PATIENT: Bobby Woodall 53687
HISTORY: marked lethargy, intermittent urine stream, hyporexia, has had vom/diar. bloods NSAD.
CHARGES: abdominal ultrasound, cystocentesis
Cranioventral bladder wall thickening in a moderately distended bladder is suggestive of previous, current or chronic cystitis.

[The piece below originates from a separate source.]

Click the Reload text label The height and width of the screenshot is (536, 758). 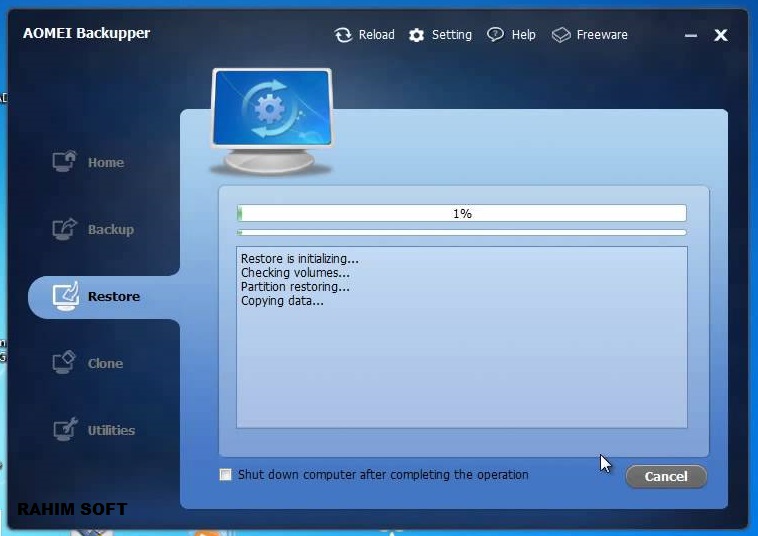(377, 35)
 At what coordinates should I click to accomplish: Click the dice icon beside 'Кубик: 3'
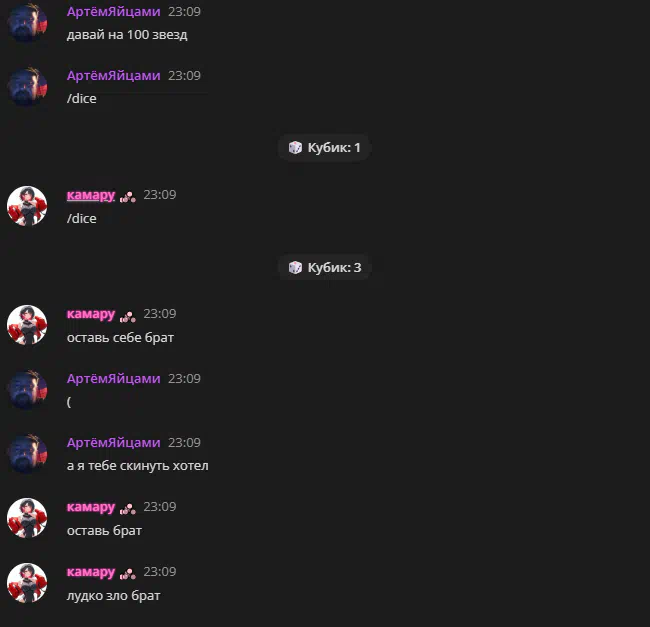295,267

Cystocentesis sample obtained.
BILIARY TRACT: Normal
SPLEEN: Normal – patchy / mottled echogenicity compatible with ageing change
LEFT KIDNEY: Normal
RIGHT KIDNEY: Normal
LEFT ADRENAL: Normal 5mm
RIGHT ADRENAL: Normal 7mm
URINARY BLADDER: Abnormal: 6mm thickness cranioventral bladder wall, moderately distended, anechoic urine
ILIOSACRAL LYMPH NODES: Normal
VISCERAL LYMPH NODES: Normal
STOMACH: Normal empty, dorsally located, poorly visualised, gas+, but no focal thickenings seen
SMALL INTESTINES: Normal thickness / layering unremarkable, empty
LARGE INTESTINES: Normal
PANCREAS: Normal uniformly mildly hypoechoic, left limb not visualised due to dorsal displacement of stomach
GENITAL TRACT: prostate smoothly marginated, no peripheral invasion, solid, hyperechoic, fairly homogeneous. 3cm x 3cm transverse view, rectal ventral displacement was required for evaluation. compatible with expected degree of benign hyperplasia for an entire dog of this age.